A right-ward track across the now-abandoned remnants of a concentration camp simultaneously models and critiques the encounter between the roving detective-camera, searching for the trace of history, and the trauma of the past that exposes itself, lying in wait to the perceptually attentive. Just as the film’s narrator remarks that there are “no images of the past,” seemingly resigning us to a doomed present sequestered off from a past stranded in history, the camera is suddenly intercepted, even assaulted, by the sudden shock of the black-and-white “documentary” image. History, the film suggests, insists on being heard.
Yet if the images we see construct a contrast between the moving color present and the grayscale truth dormant beneath, and thus rely on and seem to affirm the journalistic equation of black-and-white with both the past and the “real,” these sights also trouble the very argument they seem to be founding. Shots of marching Nazis intervene in and fulfill the camera’s search for a “real past” only to, in turn, question that very fulfillment, insofar as these images are themselves mediated by their presence in another film. Our first introduction to “the past” is actually an image from Leni Riefenstahl’s infamous 1933 propaganda film Triumph of the Will presented, by this film, as a document of history. Our engagement with the past, the film seems to remark, is already shot-through with its own slipperiness.

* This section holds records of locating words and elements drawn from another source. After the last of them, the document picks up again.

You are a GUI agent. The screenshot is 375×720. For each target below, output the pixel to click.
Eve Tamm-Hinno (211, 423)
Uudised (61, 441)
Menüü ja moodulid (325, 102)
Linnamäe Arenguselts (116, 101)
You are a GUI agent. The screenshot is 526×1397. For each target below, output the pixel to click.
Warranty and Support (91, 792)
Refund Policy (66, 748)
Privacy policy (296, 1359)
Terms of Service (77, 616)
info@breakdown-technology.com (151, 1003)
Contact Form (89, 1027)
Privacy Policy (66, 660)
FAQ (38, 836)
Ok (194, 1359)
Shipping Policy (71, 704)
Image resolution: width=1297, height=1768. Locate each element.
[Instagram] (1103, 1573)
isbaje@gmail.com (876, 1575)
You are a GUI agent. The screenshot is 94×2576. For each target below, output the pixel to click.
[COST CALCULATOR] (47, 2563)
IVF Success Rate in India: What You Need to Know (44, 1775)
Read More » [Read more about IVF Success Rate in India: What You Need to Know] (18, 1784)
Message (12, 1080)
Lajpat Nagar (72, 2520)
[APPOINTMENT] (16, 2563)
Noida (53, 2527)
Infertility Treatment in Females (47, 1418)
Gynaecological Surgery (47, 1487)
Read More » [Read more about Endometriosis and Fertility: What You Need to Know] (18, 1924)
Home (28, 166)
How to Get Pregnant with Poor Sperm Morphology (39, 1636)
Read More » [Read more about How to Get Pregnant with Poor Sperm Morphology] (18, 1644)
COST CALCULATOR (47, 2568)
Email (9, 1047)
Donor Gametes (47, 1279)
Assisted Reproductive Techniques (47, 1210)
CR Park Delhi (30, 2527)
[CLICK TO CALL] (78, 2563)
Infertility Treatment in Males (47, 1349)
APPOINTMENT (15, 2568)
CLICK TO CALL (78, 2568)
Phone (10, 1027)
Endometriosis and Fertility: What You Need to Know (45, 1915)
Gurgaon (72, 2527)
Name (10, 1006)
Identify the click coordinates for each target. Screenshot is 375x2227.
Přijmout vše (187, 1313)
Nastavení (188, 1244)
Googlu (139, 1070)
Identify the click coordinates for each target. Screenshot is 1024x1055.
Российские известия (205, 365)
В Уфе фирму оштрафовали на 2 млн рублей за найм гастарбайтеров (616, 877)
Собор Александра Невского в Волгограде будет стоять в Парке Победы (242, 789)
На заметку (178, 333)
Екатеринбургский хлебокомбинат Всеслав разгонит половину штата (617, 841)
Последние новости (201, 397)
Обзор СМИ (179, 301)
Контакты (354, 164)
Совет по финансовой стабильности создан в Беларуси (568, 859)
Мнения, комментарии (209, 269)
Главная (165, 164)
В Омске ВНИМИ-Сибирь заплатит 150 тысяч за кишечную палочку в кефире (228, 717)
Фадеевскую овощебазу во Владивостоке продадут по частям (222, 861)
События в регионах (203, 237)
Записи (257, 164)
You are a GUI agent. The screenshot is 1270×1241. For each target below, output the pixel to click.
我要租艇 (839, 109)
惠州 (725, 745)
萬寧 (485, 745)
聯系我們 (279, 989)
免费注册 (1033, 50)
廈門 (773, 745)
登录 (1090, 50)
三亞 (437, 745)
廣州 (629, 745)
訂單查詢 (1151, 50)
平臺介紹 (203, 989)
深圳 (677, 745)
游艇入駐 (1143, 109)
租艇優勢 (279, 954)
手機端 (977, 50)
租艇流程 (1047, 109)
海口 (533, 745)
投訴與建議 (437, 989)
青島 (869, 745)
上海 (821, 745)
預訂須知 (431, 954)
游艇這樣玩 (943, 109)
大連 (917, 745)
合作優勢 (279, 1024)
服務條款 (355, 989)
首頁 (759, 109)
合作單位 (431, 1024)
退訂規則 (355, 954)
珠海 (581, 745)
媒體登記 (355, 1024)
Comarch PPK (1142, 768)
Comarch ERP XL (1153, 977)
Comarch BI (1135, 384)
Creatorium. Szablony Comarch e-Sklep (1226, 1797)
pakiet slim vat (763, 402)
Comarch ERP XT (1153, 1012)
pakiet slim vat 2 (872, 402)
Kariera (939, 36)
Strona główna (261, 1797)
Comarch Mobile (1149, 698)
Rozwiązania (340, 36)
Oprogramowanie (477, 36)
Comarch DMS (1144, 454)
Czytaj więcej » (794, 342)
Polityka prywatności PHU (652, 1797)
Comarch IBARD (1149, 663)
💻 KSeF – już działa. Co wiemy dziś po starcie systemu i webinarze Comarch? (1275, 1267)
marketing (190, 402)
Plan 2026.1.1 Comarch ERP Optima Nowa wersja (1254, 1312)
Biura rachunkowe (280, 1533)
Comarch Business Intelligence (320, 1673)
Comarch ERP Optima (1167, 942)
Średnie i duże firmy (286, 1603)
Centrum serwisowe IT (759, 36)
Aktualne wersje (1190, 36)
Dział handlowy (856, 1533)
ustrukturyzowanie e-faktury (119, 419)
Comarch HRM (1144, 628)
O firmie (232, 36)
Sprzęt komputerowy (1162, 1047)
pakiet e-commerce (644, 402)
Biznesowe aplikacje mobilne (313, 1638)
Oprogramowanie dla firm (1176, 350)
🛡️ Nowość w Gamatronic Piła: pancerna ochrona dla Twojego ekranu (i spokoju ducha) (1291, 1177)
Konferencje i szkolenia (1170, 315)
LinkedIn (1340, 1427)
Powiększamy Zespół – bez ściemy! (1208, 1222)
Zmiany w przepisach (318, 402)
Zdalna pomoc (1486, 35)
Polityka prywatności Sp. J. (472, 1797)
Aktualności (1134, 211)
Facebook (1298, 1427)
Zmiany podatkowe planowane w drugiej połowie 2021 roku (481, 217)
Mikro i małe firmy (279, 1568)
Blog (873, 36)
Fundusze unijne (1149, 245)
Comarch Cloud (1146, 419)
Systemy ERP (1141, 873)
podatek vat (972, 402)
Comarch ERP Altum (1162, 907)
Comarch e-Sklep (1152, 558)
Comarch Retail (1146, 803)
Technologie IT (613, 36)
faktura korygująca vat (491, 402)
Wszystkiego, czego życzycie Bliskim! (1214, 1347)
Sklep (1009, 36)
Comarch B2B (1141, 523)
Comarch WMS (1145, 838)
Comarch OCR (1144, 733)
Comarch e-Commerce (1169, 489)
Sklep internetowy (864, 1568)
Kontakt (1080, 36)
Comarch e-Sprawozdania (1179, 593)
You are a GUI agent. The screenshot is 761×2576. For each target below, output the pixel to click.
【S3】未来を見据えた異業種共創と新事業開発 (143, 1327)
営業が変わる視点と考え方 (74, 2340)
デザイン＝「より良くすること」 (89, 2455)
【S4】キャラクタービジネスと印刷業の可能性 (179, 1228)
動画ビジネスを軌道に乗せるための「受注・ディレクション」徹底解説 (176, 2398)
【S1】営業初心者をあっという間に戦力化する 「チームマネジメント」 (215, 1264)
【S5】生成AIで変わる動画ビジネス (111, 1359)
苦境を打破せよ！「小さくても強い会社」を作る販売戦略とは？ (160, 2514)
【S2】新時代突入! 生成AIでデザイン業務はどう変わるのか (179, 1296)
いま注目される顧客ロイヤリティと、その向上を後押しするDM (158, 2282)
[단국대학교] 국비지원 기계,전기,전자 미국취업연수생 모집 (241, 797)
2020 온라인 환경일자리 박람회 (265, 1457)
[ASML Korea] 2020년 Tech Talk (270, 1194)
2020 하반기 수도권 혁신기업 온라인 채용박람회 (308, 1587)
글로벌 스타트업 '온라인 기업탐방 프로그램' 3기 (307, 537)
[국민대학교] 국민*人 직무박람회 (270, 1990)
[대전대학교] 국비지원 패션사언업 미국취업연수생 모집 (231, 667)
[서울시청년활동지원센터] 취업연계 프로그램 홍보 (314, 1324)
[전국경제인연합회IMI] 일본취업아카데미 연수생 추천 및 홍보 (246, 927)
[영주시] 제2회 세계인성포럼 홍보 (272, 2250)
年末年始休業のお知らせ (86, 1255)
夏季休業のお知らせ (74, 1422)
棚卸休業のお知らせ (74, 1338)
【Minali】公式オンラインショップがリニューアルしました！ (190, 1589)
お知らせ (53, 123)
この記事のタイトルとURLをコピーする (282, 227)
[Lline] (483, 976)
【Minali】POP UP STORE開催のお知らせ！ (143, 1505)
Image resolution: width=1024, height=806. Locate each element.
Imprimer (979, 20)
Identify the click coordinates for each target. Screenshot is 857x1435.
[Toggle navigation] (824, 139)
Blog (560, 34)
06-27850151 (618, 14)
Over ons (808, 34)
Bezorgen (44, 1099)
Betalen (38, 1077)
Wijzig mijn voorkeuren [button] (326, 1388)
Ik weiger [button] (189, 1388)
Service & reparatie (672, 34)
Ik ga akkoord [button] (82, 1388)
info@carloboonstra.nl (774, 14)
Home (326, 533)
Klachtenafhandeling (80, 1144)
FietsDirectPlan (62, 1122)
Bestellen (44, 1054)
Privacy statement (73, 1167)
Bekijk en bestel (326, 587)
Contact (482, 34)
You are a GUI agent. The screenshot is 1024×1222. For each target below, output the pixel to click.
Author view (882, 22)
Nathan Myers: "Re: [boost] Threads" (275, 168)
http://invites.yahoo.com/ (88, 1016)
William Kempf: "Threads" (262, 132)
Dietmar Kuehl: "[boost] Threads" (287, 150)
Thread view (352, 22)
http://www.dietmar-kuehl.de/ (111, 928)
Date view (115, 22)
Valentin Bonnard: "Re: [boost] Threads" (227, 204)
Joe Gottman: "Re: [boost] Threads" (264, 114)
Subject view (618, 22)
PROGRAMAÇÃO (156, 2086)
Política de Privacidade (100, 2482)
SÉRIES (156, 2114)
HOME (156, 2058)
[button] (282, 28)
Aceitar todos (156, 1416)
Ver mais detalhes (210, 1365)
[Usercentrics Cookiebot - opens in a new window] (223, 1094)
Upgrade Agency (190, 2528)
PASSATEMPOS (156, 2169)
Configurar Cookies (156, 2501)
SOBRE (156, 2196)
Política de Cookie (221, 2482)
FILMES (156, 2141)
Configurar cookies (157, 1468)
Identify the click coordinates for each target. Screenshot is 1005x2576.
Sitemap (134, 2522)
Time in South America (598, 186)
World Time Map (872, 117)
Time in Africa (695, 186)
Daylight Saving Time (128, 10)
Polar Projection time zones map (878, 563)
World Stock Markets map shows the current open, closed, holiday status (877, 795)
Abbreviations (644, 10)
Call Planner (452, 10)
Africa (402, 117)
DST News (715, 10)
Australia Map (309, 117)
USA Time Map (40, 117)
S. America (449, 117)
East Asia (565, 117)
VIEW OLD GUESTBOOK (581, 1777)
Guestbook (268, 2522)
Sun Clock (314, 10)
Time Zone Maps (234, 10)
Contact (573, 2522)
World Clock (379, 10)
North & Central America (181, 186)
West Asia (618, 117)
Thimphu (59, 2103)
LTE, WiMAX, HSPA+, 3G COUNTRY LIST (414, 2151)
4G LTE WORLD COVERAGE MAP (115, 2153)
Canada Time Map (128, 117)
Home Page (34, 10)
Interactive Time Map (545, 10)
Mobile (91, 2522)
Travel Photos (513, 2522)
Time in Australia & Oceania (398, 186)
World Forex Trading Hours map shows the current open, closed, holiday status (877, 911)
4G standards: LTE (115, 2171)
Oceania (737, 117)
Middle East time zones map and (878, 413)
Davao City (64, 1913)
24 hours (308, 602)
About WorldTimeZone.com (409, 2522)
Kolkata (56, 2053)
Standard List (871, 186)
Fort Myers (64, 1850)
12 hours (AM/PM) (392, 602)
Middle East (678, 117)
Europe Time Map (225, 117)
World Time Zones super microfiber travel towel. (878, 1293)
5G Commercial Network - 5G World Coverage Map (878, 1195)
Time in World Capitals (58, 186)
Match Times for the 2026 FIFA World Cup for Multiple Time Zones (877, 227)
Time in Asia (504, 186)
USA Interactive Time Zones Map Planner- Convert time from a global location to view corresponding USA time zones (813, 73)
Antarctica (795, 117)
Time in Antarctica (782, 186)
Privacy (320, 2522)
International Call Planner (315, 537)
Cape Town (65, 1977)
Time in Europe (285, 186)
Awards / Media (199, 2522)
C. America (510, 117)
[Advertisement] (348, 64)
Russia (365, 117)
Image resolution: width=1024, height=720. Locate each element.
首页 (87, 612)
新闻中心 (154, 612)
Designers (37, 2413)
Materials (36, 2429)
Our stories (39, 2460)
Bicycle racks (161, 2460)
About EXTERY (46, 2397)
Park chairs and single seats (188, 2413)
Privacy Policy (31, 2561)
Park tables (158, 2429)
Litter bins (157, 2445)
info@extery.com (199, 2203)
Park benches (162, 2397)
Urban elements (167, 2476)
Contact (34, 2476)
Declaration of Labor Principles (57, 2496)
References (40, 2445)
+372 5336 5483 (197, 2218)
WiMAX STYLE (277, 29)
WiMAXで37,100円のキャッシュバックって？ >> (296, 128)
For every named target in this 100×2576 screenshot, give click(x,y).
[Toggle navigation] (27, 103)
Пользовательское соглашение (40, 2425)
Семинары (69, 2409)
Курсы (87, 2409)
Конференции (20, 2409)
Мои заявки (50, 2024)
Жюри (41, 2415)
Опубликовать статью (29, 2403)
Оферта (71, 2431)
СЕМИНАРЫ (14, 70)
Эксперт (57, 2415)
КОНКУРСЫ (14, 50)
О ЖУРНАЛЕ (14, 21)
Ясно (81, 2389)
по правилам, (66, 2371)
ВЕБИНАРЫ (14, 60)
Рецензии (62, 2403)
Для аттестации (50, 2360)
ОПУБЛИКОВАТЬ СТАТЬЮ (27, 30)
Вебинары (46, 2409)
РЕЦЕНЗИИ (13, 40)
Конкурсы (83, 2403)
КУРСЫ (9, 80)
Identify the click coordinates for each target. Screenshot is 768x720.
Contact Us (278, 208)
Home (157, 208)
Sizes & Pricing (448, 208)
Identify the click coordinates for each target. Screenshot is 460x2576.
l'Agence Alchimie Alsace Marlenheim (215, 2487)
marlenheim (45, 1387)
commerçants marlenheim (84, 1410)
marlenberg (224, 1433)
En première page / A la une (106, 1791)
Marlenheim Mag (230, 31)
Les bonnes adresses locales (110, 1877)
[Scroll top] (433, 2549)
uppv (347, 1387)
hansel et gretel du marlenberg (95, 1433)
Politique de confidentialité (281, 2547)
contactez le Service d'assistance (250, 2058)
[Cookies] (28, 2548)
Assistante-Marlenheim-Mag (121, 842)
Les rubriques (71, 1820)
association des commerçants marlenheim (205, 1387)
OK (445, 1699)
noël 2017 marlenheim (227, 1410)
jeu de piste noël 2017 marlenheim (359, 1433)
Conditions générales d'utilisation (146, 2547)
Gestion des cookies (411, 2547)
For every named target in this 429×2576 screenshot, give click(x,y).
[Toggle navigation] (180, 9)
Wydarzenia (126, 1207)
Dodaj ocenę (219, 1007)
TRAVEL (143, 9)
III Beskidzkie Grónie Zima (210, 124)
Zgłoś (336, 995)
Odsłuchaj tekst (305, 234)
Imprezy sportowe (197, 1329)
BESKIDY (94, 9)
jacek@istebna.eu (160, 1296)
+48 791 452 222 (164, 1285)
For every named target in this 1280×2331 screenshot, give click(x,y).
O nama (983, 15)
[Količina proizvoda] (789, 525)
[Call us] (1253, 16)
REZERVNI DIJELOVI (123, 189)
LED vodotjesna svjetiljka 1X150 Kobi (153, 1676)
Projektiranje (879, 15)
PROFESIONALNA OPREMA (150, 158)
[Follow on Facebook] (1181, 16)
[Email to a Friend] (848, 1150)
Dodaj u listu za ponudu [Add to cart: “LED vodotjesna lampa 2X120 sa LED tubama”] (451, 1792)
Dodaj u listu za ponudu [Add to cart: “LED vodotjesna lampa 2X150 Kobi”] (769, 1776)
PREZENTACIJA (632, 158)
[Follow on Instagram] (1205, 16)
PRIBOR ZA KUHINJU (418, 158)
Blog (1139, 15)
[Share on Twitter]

It is thus that director Alain Resnais’ seemingly straightforward documentary about the necessity of memory reveals itself as a meditation on the difficulty of history. In these opening moments, 1955’s epochal Night and Fog cuts together three exploratory images, “stitching” various rightward tracks (from different concentration camps) into both an existential demand for engaging the remnants of the past and a reminder of the difficulty of parsing that past and piecing it together. The film suggests the need to capture an ephemeral totality more substantial, and more impossible, than any one camp’s empirical reality. It asks what image – if any – truly indexes the gravity of the Holocaust. The film’s deepest and thorniest conundrum is how to treat the past as at once a necessary shock of light for the audience and an ambiguous shadow stalking that very light.